[Data shown Boundary: Start]

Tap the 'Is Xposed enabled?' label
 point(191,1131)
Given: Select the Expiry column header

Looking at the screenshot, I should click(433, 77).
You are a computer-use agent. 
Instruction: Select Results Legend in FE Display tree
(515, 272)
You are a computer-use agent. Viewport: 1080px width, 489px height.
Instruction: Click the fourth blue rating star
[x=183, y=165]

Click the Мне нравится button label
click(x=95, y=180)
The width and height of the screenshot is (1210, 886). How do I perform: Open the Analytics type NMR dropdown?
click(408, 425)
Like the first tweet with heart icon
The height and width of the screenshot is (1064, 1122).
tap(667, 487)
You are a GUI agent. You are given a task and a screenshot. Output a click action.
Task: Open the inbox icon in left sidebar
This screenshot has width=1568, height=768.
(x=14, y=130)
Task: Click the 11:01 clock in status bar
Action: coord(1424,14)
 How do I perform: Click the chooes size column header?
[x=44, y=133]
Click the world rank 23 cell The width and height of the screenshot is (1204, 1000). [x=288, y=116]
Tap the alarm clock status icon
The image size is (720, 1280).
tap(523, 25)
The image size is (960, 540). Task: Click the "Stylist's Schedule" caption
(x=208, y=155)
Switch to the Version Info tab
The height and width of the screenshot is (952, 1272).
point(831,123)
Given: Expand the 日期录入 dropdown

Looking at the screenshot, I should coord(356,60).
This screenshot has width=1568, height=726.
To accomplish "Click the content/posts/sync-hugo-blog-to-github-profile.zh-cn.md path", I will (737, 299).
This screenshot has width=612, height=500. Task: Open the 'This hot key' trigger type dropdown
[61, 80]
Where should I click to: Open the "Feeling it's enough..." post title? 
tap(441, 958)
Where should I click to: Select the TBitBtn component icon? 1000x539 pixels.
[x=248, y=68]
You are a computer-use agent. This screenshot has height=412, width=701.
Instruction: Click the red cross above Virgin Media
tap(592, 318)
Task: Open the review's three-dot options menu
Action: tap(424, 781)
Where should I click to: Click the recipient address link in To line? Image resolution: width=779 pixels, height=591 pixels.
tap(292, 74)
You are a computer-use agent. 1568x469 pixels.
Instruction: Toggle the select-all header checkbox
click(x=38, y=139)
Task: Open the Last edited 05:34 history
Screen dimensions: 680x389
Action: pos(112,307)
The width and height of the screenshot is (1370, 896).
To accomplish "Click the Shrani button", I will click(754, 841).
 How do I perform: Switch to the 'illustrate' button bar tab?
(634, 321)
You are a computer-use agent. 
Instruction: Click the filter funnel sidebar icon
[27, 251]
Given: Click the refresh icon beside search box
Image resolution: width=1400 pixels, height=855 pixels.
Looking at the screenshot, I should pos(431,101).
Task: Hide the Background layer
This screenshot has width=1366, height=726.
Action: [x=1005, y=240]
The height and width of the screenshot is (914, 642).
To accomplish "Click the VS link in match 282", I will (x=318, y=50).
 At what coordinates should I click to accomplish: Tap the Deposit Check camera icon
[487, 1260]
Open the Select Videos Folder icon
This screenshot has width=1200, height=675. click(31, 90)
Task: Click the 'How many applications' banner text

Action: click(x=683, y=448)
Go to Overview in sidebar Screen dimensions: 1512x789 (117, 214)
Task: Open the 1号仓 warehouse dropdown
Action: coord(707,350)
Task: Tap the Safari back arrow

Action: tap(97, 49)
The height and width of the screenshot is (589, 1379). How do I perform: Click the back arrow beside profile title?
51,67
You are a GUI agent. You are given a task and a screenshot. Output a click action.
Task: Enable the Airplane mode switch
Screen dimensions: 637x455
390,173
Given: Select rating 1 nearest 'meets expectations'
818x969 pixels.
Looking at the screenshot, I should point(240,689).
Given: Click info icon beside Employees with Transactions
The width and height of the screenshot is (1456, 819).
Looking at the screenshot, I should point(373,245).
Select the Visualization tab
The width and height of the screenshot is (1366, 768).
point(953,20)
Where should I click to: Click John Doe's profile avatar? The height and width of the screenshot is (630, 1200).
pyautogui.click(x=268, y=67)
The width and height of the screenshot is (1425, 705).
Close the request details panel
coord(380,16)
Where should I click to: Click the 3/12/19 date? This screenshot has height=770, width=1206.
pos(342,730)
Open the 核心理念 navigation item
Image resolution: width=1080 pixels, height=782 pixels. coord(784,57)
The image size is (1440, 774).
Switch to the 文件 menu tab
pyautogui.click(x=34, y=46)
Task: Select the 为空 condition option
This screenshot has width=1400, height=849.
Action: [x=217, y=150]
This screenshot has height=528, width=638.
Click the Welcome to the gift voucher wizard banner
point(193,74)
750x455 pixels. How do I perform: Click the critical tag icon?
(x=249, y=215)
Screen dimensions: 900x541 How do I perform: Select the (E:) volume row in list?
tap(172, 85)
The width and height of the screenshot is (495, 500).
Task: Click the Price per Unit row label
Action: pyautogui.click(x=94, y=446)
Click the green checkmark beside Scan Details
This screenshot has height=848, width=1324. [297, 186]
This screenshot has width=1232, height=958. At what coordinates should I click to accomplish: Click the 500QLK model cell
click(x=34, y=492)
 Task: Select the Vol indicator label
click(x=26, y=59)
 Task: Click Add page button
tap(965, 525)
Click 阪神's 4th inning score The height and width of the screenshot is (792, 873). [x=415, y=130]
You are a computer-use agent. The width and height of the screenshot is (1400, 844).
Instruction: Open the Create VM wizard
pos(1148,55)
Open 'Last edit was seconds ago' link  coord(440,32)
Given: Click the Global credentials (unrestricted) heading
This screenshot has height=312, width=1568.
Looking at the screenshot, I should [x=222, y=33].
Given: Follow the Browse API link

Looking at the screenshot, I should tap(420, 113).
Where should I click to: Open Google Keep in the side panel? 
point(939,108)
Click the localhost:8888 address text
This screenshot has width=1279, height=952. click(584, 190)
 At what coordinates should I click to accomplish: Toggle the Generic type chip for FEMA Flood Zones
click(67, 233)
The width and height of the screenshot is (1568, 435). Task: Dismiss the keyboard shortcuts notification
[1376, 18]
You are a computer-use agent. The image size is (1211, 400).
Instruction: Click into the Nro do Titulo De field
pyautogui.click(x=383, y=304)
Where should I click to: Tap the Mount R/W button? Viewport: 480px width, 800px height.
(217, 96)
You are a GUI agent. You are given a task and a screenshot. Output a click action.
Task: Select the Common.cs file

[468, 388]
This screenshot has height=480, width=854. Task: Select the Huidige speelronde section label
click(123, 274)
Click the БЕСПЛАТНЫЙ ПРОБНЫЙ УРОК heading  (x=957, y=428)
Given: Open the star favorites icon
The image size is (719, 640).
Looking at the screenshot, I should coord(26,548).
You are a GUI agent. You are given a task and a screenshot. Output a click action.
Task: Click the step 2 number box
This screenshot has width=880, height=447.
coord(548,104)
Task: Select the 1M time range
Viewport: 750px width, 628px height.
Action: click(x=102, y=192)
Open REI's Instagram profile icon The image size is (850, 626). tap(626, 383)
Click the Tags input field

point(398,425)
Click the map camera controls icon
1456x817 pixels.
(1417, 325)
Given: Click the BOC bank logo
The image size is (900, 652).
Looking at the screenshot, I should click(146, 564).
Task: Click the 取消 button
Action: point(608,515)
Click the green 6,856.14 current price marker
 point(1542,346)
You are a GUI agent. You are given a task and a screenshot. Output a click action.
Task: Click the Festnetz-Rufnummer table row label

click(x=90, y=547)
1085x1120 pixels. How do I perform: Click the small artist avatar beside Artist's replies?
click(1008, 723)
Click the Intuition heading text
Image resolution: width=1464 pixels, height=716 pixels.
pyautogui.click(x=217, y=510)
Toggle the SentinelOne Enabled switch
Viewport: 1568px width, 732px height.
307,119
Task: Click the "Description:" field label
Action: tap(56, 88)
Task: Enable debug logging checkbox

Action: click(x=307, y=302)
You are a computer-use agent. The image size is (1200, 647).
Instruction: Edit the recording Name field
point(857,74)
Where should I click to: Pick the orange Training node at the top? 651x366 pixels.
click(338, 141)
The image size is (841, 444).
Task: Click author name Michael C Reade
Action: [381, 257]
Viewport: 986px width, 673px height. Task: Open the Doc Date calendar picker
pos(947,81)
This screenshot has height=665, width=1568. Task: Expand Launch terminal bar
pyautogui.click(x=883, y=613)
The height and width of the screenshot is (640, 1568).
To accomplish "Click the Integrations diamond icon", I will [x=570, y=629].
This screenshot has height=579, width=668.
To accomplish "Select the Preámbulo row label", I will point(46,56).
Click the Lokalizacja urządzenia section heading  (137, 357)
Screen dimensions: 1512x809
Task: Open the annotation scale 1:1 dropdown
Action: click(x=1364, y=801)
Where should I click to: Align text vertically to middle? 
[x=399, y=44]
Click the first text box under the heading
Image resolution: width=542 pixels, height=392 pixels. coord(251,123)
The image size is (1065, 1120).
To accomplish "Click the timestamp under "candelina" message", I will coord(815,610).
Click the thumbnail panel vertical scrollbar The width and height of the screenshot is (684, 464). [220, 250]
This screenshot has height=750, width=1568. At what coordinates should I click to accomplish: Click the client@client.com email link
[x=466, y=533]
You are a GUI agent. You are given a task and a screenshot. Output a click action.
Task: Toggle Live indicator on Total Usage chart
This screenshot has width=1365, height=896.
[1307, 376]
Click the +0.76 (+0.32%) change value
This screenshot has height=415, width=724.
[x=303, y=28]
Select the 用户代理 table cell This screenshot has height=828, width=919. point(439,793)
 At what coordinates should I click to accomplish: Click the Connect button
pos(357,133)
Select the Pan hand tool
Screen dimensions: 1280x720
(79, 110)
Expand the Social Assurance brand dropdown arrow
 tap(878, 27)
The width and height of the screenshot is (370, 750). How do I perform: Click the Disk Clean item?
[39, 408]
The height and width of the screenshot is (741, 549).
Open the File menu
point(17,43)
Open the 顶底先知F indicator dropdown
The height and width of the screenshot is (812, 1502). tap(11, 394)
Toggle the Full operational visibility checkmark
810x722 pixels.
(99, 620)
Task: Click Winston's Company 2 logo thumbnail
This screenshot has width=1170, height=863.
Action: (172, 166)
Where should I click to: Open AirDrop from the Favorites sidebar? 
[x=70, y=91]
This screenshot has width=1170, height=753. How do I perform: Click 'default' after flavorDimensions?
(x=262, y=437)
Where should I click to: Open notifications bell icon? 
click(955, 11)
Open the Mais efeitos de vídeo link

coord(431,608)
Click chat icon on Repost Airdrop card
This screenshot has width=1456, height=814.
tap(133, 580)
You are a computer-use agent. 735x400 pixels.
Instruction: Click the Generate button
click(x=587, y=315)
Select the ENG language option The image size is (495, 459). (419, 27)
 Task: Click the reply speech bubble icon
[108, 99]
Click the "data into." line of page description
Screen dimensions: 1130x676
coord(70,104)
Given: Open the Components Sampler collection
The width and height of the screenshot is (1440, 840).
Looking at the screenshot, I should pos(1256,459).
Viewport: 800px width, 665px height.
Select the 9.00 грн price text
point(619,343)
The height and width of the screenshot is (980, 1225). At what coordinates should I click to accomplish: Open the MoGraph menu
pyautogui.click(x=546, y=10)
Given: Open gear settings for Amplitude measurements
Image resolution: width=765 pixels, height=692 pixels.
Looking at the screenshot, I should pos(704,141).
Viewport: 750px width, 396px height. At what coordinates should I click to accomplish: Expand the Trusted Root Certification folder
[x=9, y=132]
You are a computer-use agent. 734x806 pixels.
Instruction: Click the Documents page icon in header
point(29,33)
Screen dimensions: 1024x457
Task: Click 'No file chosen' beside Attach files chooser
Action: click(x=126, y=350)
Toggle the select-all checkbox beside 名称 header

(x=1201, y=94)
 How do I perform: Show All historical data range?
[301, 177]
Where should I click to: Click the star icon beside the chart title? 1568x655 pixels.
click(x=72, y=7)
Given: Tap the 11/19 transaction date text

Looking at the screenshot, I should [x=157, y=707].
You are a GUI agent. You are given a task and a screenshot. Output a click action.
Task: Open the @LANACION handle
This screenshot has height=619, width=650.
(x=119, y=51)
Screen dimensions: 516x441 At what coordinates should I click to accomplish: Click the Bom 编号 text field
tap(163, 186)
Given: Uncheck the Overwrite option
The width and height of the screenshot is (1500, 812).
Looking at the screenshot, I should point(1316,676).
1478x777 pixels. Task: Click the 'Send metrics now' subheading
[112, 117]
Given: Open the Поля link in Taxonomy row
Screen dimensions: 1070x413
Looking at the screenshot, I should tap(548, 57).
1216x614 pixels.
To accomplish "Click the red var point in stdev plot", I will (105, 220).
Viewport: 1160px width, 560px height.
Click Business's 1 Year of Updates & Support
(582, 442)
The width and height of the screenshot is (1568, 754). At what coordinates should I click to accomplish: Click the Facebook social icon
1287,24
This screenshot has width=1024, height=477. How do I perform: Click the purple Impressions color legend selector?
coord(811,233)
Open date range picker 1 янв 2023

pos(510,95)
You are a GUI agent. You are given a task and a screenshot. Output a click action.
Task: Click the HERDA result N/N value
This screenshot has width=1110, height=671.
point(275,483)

[Data shown Boundary: End]

Task objective. For the string "thumbnail", return every line of the data where it appears.

The completed task.
Click the thumbnail panel vertical scrollbar The width and height of the screenshot is (684, 464). [220, 250]
Task: Click Winston's Company 2 logo thumbnail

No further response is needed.